**Work instructions:** Output must match the data below exactly from its first line through the line that contains "Task: Expand the Almancilense row plus icon", with no other line.

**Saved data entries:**
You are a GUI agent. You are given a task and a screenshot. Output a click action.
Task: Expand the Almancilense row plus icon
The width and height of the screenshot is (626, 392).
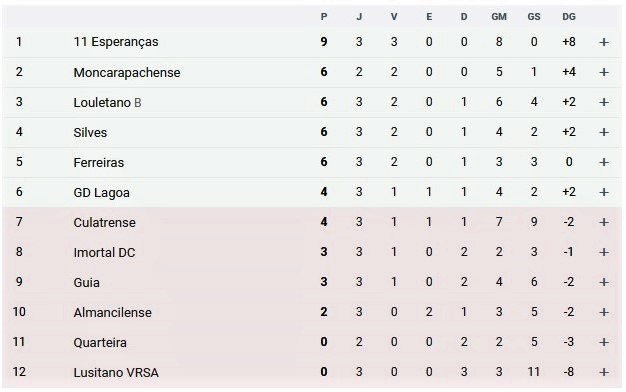(604, 312)
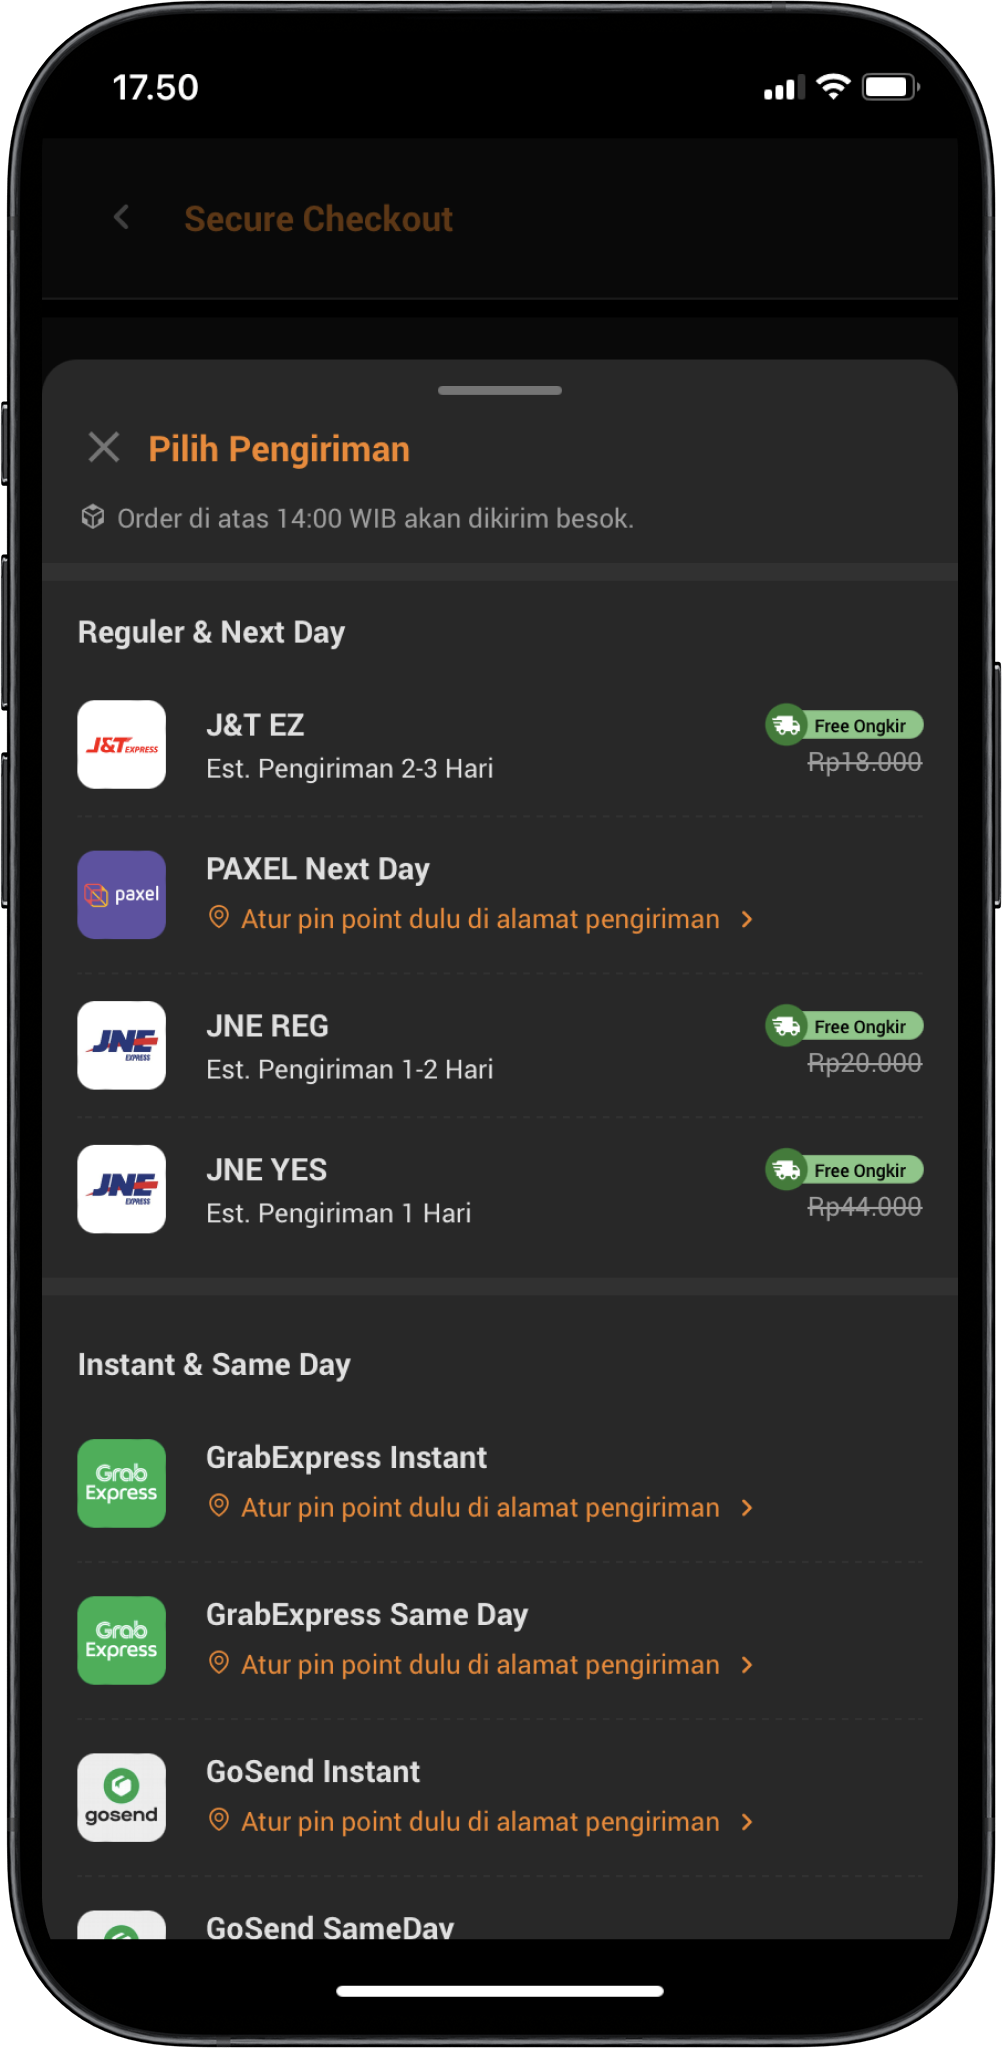The width and height of the screenshot is (1002, 2048).
Task: Tap the JNE YES courier logo
Action: click(122, 1189)
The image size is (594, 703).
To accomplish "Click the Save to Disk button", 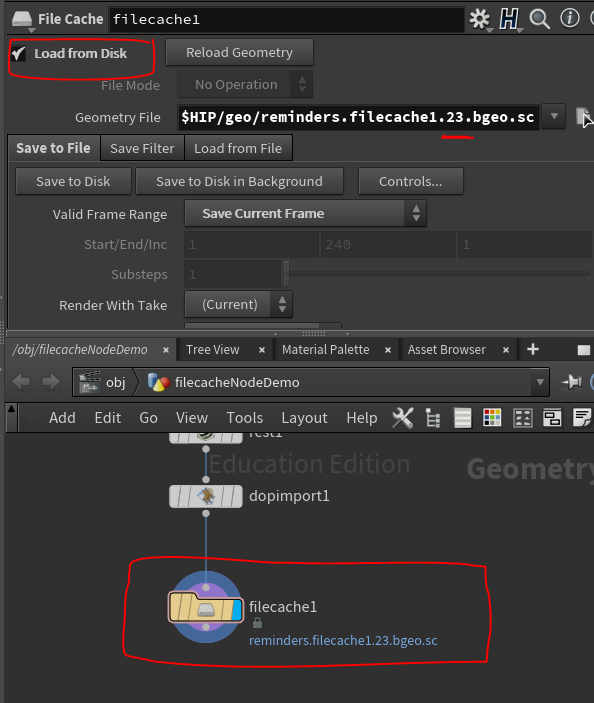I will (73, 181).
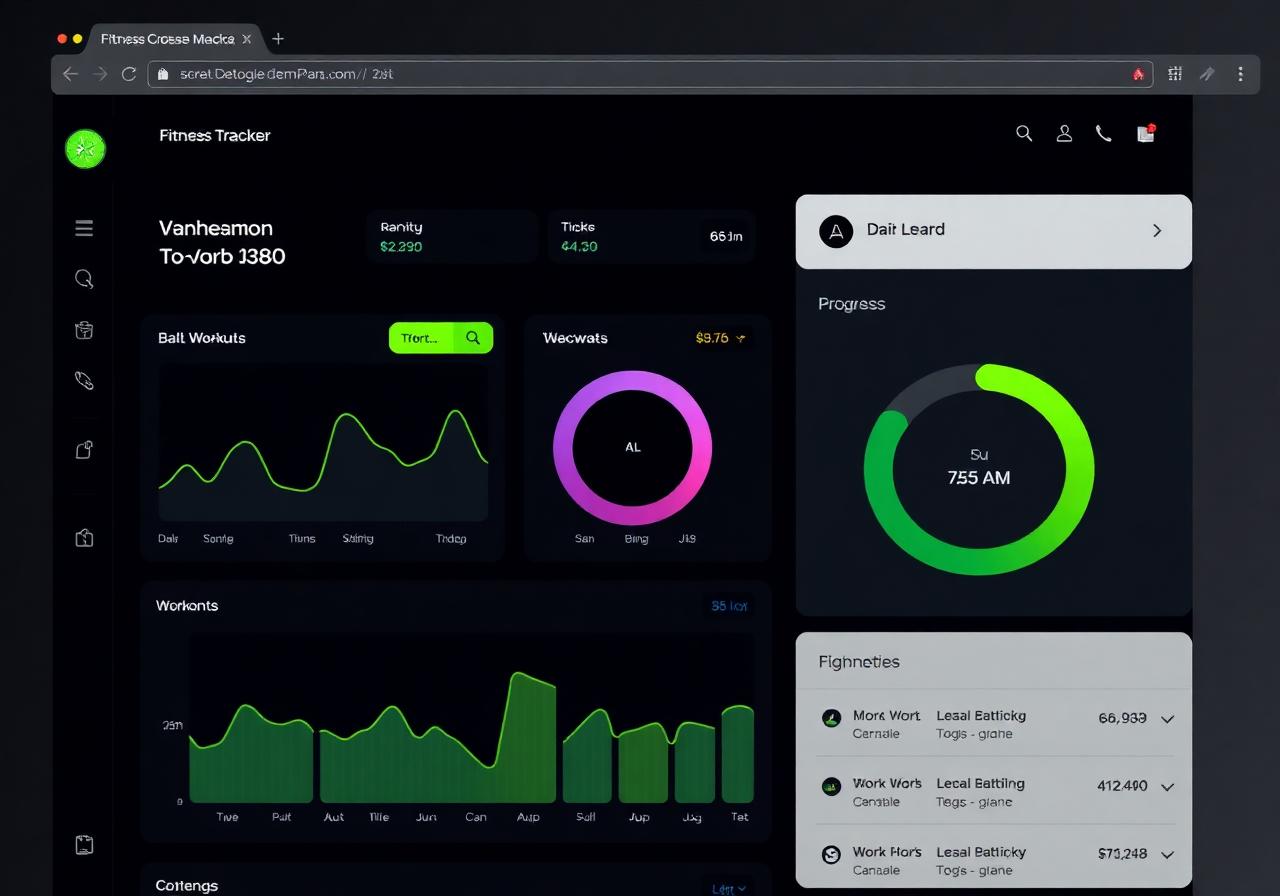Click the green Progress ring chart
Viewport: 1280px width, 896px height.
[x=979, y=469]
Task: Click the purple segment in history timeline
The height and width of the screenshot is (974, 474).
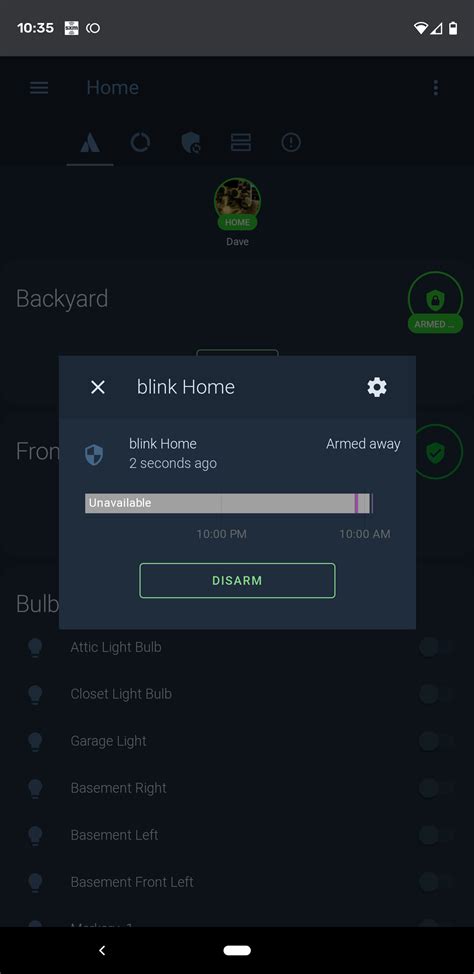Action: pyautogui.click(x=356, y=503)
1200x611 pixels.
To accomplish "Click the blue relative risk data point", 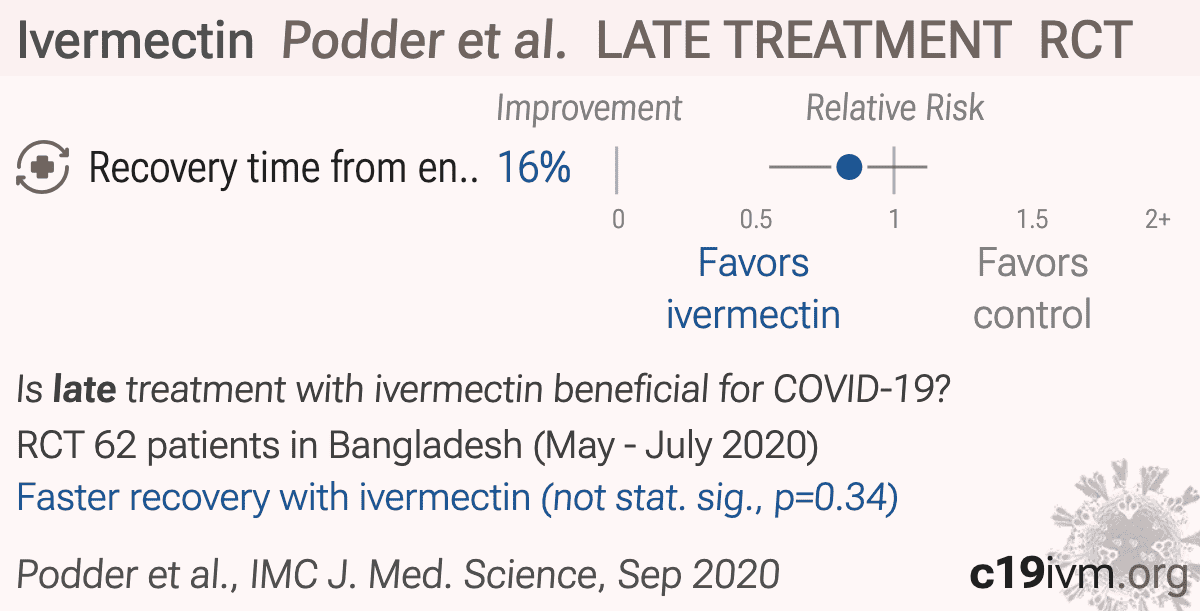I will point(849,167).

**Exercise answer:**
You are a GUI agent. You are given a task and a screenshot. Output a click action.
Task: Expand the Almancilense row plus icon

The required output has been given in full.